*** Opening RECORDS ***
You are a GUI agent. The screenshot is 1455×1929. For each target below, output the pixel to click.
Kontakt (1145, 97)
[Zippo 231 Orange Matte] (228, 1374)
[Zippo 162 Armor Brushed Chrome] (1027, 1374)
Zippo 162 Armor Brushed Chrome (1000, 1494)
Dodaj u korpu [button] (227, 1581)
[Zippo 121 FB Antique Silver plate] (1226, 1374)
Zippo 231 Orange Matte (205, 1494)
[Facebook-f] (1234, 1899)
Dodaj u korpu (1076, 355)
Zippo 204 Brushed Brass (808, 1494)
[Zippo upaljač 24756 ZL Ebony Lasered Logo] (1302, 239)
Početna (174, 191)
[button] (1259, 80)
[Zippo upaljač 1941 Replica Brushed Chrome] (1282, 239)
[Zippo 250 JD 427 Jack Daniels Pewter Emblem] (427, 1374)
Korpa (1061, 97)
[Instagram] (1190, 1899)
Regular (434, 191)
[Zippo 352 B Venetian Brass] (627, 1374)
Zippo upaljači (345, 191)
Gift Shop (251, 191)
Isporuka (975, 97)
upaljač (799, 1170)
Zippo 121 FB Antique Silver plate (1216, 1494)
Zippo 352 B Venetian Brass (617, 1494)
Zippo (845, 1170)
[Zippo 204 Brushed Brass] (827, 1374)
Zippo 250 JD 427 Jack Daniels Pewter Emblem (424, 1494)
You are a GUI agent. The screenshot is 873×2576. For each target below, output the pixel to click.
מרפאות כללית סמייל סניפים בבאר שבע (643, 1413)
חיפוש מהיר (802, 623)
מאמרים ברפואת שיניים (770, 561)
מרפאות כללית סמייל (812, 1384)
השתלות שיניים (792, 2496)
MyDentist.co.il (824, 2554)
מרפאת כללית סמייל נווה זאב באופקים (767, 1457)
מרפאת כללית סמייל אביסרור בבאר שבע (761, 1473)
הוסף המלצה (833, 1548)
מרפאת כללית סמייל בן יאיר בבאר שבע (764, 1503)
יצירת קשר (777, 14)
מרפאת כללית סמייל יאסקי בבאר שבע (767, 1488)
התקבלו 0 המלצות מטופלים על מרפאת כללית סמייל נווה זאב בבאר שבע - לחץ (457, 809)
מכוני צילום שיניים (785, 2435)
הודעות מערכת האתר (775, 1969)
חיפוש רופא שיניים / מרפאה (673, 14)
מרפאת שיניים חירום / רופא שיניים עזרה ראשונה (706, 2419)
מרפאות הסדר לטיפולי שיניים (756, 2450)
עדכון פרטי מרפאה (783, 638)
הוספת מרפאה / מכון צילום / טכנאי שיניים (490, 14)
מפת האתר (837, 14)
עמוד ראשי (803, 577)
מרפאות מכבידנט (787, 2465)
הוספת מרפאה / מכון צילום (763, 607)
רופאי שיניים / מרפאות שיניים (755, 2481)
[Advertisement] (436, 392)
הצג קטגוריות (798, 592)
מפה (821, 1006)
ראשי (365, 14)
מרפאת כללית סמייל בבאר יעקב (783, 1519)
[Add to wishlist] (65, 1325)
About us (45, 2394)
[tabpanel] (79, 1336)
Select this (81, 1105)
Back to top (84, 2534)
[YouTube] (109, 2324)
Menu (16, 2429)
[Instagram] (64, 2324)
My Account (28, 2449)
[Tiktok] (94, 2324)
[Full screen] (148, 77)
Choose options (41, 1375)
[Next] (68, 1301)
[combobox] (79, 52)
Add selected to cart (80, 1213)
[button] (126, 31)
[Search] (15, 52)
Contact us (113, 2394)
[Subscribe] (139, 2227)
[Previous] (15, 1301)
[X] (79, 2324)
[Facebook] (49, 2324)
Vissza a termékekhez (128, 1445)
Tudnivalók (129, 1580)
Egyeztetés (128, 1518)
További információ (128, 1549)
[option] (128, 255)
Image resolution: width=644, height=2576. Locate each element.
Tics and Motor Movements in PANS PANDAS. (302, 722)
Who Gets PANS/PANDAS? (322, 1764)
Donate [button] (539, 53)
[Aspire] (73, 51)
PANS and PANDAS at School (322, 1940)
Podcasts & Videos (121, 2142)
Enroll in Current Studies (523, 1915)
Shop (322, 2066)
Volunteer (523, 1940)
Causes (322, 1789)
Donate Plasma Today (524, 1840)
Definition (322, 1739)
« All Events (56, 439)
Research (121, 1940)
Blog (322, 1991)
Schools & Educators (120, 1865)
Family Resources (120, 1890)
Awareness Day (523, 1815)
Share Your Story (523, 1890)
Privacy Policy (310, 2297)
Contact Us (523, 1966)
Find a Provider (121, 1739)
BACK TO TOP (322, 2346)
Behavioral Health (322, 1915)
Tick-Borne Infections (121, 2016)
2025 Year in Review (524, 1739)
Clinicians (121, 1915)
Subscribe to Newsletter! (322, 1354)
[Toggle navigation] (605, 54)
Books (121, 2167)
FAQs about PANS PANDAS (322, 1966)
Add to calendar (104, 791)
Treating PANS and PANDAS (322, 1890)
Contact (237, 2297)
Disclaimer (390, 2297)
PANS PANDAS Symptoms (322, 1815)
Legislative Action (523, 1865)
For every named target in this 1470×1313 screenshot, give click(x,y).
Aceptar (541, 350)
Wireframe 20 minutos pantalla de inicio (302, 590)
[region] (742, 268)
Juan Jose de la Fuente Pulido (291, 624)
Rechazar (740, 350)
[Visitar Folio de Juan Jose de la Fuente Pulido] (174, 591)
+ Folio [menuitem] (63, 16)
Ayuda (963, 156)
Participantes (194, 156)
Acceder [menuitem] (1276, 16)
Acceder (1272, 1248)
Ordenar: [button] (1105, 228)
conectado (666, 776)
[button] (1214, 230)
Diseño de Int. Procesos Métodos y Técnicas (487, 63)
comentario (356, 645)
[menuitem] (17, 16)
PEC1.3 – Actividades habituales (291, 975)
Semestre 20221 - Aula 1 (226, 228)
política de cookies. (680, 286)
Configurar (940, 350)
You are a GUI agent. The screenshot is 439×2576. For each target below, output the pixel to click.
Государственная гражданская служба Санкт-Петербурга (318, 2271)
*** Closing RECORDS ***
What you need to do is repeat every record above exactly.

* _RESPONSE TO THE TASK_
You are a GUI agent. The screenshot is 1455×1929. For each target below, output the pixel to click.
Kontakt (1145, 97)
[Zippo 231 Orange Matte] (228, 1374)
[Zippo 162 Armor Brushed Chrome] (1027, 1374)
Zippo 162 Armor Brushed Chrome (1000, 1494)
Dodaj u korpu [button] (227, 1581)
[Zippo 121 FB Antique Silver plate] (1226, 1374)
Zippo 231 Orange Matte (205, 1494)
[Facebook-f] (1234, 1899)
Dodaj u korpu (1076, 355)
Zippo 204 Brushed Brass (808, 1494)
[Zippo upaljač 24756 ZL Ebony Lasered Logo] (1302, 239)
Početna (174, 191)
[button] (1259, 80)
[Zippo upaljač 1941 Replica Brushed Chrome] (1282, 239)
[Zippo 250 JD 427 Jack Daniels Pewter Emblem] (427, 1374)
Korpa (1061, 97)
[Instagram] (1190, 1899)
Regular (434, 191)
[Zippo 352 B Venetian Brass] (627, 1374)
Zippo upaljači (345, 191)
Gift Shop (251, 191)
Isporuka (975, 97)
upaljač (799, 1170)
Zippo 121 FB Antique Silver plate (1216, 1494)
Zippo 352 B Venetian Brass (617, 1494)
Zippo (845, 1170)
[Zippo 204 Brushed Brass] (827, 1374)
Zippo 250 JD 427 Jack Daniels Pewter Emblem (424, 1494)
You are a GUI agent. The screenshot is 873×2576. For each target below, output the pixel to click.
מרפאות כללית סמייל סניפים בבאר שבע (643, 1413)
חיפוש מהיר (802, 623)
מאמרים ברפואת שיניים (770, 561)
מרפאות כללית סמייל (812, 1384)
השתלות שיניים (792, 2496)
MyDentist.co.il (824, 2554)
מרפאת כללית סמייל נווה זאב באופקים (767, 1457)
מרפאת כללית סמייל אביסרור בבאר שבע (761, 1473)
הוסף המלצה (833, 1548)
מרפאת כללית סמייל בן יאיר בבאר שבע (764, 1503)
יצירת קשר (777, 14)
מרפאת כללית סמייל יאסקי בבאר שבע (767, 1488)
התקבלו 0 המלצות מטופלים על מרפאת כללית סמייל נווה זאב בבאר שבע - לחץ (457, 809)
מכוני צילום שיניים (785, 2435)
הודעות מערכת האתר (775, 1969)
חיפוש רופא שיניים / מרפאה (673, 14)
מרפאת שיניים חירום / רופא שיניים עזרה ראשונה (706, 2419)
מרפאות הסדר לטיפולי שיניים (756, 2450)
עדכון פרטי מרפאה (783, 638)
הוספת מרפאה / מכון צילום / טכנאי שיניים (490, 14)
מפת האתר (837, 14)
עמוד ראשי (803, 577)
מרפאות מכבידנט (787, 2465)
הוספת מרפאה / מכון צילום (763, 607)
רופאי שיניים / מרפאות שיניים (755, 2481)
[Advertisement] (436, 392)
הצג קטגוריות (798, 592)
מפה (821, 1006)
ראשי (365, 14)
מרפאת כללית סמייל בבאר יעקב (783, 1519)
[Add to wishlist] (65, 1325)
About us (45, 2394)
[tabpanel] (79, 1336)
Select this (81, 1105)
Back to top (84, 2534)
[YouTube] (109, 2324)
Menu (16, 2429)
[Instagram] (64, 2324)
My Account (28, 2449)
[Tiktok] (94, 2324)
[Full screen] (148, 77)
Choose options (41, 1375)
[Next] (68, 1301)
[combobox] (79, 52)
Add selected to cart (80, 1213)
[button] (126, 31)
[Search] (15, 52)
Contact us (113, 2394)
[Subscribe] (139, 2227)
[Previous] (15, 1301)
[X] (79, 2324)
[Facebook] (49, 2324)
Vissza a termékekhez (128, 1445)
Tudnivalók (129, 1580)
Egyeztetés (128, 1518)
További információ (128, 1549)
[option] (128, 255)
Image resolution: width=644, height=2576. Locate each element.
Tics and Motor Movements in PANS PANDAS. (302, 722)
Who Gets PANS/PANDAS? (322, 1764)
Donate [button] (539, 53)
[Aspire] (73, 51)
PANS and PANDAS at School (322, 1940)
Podcasts & Videos (121, 2142)
Enroll in Current Studies (523, 1915)
Shop (322, 2066)
Volunteer (523, 1940)
Causes (322, 1789)
Donate Plasma Today (524, 1840)
Definition (322, 1739)
« All Events (56, 439)
Research (121, 1940)
Blog (322, 1991)
Schools & Educators (120, 1865)
Family Resources (120, 1890)
Awareness Day (523, 1815)
Share Your Story (523, 1890)
Privacy Policy (310, 2297)
Contact Us (523, 1966)
Find a Provider (121, 1739)
BACK TO TOP (322, 2346)
Behavioral Health (322, 1915)
Tick-Borne Infections (121, 2016)
2025 Year in Review (524, 1739)
Clinicians (121, 1915)
Subscribe to Newsletter! (322, 1354)
[Toggle navigation] (605, 54)
Books (121, 2167)
FAQs about PANS PANDAS (322, 1966)
Add to calendar (104, 791)
Treating PANS and PANDAS (322, 1890)
Contact (237, 2297)
Disclaimer (390, 2297)
PANS PANDAS Symptoms (322, 1815)
Legislative Action (523, 1865)
For every named target in this 1470×1313 screenshot, give click(x,y).
Aceptar (541, 350)
Wireframe 20 minutos pantalla de inicio (302, 590)
[region] (742, 268)
Juan Jose de la Fuente Pulido (291, 624)
Rechazar (740, 350)
[Visitar Folio de Juan Jose de la Fuente Pulido] (174, 591)
+ Folio [menuitem] (63, 16)
Ayuda (963, 156)
Participantes (194, 156)
Acceder [menuitem] (1276, 16)
Acceder (1272, 1248)
Ordenar: [button] (1105, 228)
conectado (666, 776)
[button] (1214, 230)
Diseño de Int. Procesos Métodos y Técnicas (487, 63)
comentario (356, 645)
[menuitem] (17, 16)
PEC1.3 – Actividades habituales (291, 975)
Semestre 20221 - Aula 1 (226, 228)
política de cookies. (680, 286)
Configurar (940, 350)
You are a GUI agent. The screenshot is 439×2576. For each target below, output the pixel to click.
Государственная гражданская служба Санкт-Петербурга (318, 2271)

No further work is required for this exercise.